Directions for this task
Turn the lines below into a numbered list, skipping any blank lines and leaving out the pictures.

Entries showing where items appear:
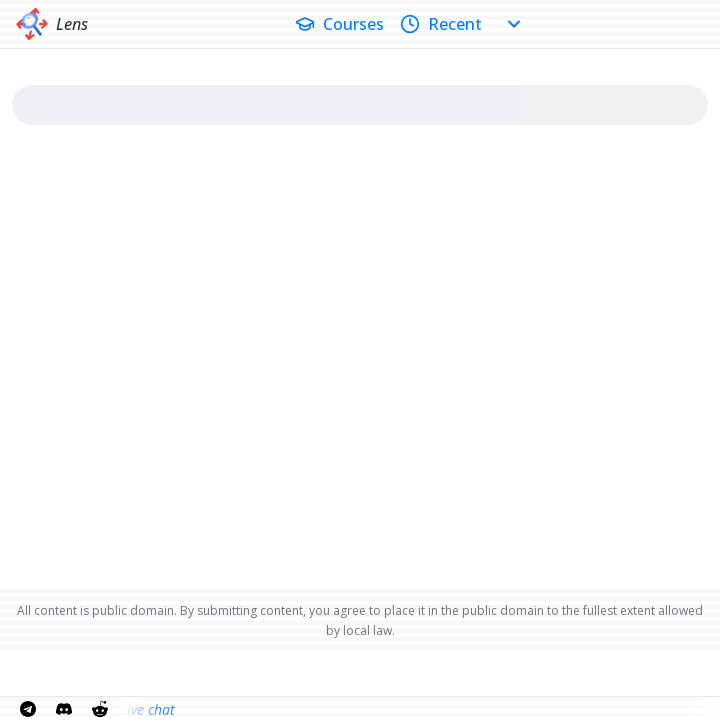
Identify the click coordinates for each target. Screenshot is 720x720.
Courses (339, 24)
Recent (441, 24)
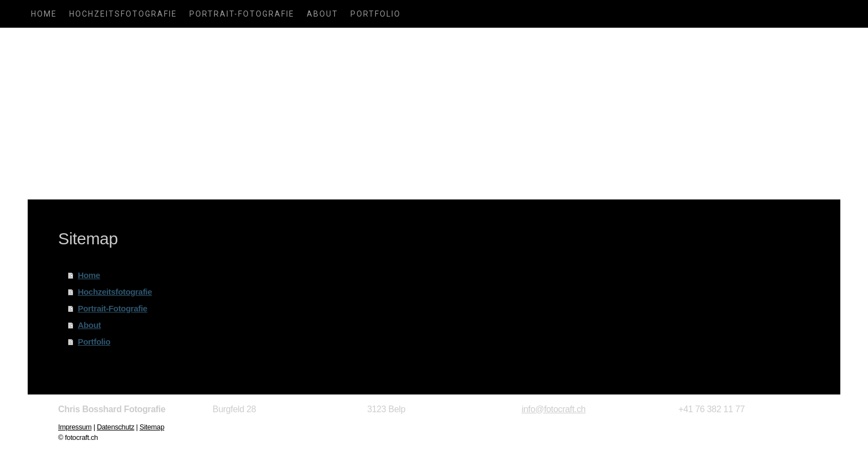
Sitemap (152, 427)
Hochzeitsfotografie (123, 14)
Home (44, 14)
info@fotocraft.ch (554, 409)
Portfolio (375, 14)
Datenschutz (116, 427)
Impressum (75, 427)
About (322, 14)
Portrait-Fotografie (242, 14)
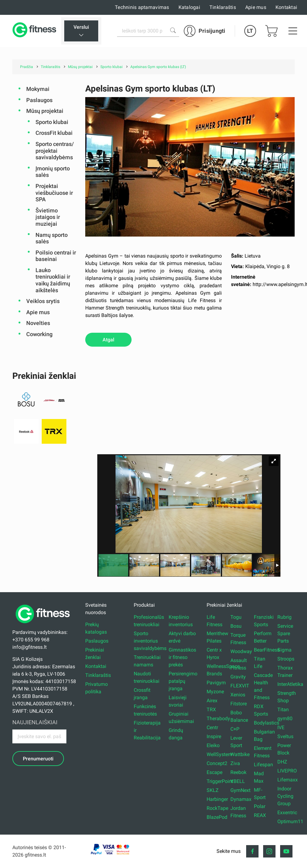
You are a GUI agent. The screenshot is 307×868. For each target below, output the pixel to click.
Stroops (286, 659)
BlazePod (217, 817)
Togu (236, 617)
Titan (283, 709)
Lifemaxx (287, 780)
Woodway (241, 651)
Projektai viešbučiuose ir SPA (54, 192)
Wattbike (240, 754)
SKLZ (213, 790)
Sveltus (285, 736)
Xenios (238, 694)
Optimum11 (290, 822)
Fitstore (238, 704)
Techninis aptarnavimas (142, 7)
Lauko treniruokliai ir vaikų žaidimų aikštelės (53, 280)
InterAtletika (290, 684)
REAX (260, 815)
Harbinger (217, 799)
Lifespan (263, 765)
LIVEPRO (287, 771)
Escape (214, 772)
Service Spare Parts (285, 633)
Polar (260, 806)
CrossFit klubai (54, 133)
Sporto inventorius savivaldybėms (150, 641)
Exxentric (287, 812)
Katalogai (189, 7)
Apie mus (255, 7)
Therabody (218, 718)
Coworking (39, 334)
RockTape (217, 808)
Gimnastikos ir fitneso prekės (182, 657)
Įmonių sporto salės (53, 172)
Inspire (214, 736)
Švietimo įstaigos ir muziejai (48, 217)
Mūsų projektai (45, 111)
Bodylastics (266, 723)
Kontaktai (286, 7)
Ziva (235, 763)
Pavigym (216, 683)
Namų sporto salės (52, 238)
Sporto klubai (52, 122)
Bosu (236, 626)
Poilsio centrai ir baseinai (56, 256)
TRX (211, 709)
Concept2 (217, 763)
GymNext (240, 790)
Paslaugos (39, 100)
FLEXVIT (240, 686)
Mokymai (38, 89)
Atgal (108, 340)
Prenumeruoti (38, 758)
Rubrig (284, 617)
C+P (235, 729)
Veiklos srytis (43, 301)
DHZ (282, 762)
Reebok (238, 772)
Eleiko (213, 745)
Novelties (38, 323)
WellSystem (219, 754)
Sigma (284, 650)
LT (250, 31)
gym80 (285, 718)
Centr (212, 727)
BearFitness (267, 650)
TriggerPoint (220, 781)
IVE (281, 727)
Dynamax (241, 799)
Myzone (215, 691)
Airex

Problem solution
1. Identify the click coordinates for each target. Screenshot is 720x720.
2. Courses (339, 24)
3. Recent (441, 24)
4. Sitemap (152, 427)
5. Hochzeitsfotografie (123, 14)
6. Home (44, 14)
7. info@fotocraft.ch (554, 409)
8. Portfolio (375, 14)
9. Datenschutz (116, 427)
10. Impressum (75, 427)
11. About (322, 14)
12. Portrait-Fotografie (242, 14)
13. You are a GUI agent. The screenshot is 307×868. For each target below, output the pixel to click.
14. Stroops (286, 659)
15. BlazePod (217, 817)
16. Togu (236, 617)
17. Titan (283, 709)
18. Lifemaxx (287, 780)
19. Woodway (241, 651)
20. Projektai viešbučiuose ir SPA (54, 192)
21. Wattbike (240, 754)
22. SKLZ (213, 790)
23. Sveltus (285, 736)
24. Xenios (238, 694)
25. Optimum11 (290, 822)
26. Fitstore (238, 704)
27. Techninis aptarnavimas (142, 7)
28. Lauko treniruokliai ir vaikų žaidimų aikštelės (53, 280)
29. InterAtletika (290, 684)
30. REAX (260, 815)
31. Harbinger (217, 799)
32. Lifespan (263, 765)
33. LIVEPRO (287, 771)
34. Escape (214, 772)
35. Service Spare Parts (285, 633)
36. Polar (260, 806)
37. CrossFit klubai (54, 133)
38. Sporto inventorius savivaldybėms (150, 641)
39. Exxentric (287, 812)
40. Katalogai (189, 7)
41. Apie mus (255, 7)
42. Therabody (218, 718)
43. Coworking (39, 334)
44. RockTape (217, 808)
45. Gimnastikos ir fitneso prekės (182, 657)
46. Įmonių sporto salės (53, 172)
47. Inspire (214, 736)
48. Švietimo įstaigos ir muziejai (48, 217)
49. Mūsų projektai (45, 111)
50. Bodylastics (266, 723)
51. Kontaktai (286, 7)
52. Ziva (235, 763)
53. Pavigym (216, 683)
54. Namų sporto salės (52, 238)
55. Sporto klubai (52, 122)
56. Bosu (236, 626)
57. Poilsio centrai ir baseinai (56, 256)
58. TRX (211, 709)
59. Concept2 (217, 763)
60. GymNext (240, 790)
61. Paslaugos (39, 100)
62. FLEXVIT (240, 686)
63. Mokymai (38, 89)
64. Atgal (108, 340)
65. Prenumeruoti (38, 758)
66. Rubrig (284, 617)
67. C+P (235, 729)
68. Veiklos srytis (43, 301)
69. DHZ (282, 762)
70. Reebok (238, 772)
71. Eleiko (213, 745)
72. Novelties (38, 323)
73. WellSystem (219, 754)
74. Sigma (284, 650)
75. LT (250, 31)
76. gym80 (285, 718)
77. Centr (212, 727)
78. BearFitness (267, 650)
79. TriggerPoint (220, 781)
80. IVE (281, 727)
81. Dynamax (241, 799)
82. Myzone (215, 691)
83. Airex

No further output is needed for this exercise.